Dataset rows:
..........
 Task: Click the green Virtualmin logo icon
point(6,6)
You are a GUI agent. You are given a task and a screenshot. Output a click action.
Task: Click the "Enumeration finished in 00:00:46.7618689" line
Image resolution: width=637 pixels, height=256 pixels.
..........
SET TASK: Output every line of the records above again, unchanged and in the same order.

RESPONSE FOR THIS EXERCISE:
 Task: Click the green Virtualmin logo icon
point(6,6)
You are a GUI agent. You are given a task and a screenshot. Output a click action.
Task: Click the "Enumeration finished in 00:00:46.7618689" line
Image resolution: width=637 pixels, height=256 pixels.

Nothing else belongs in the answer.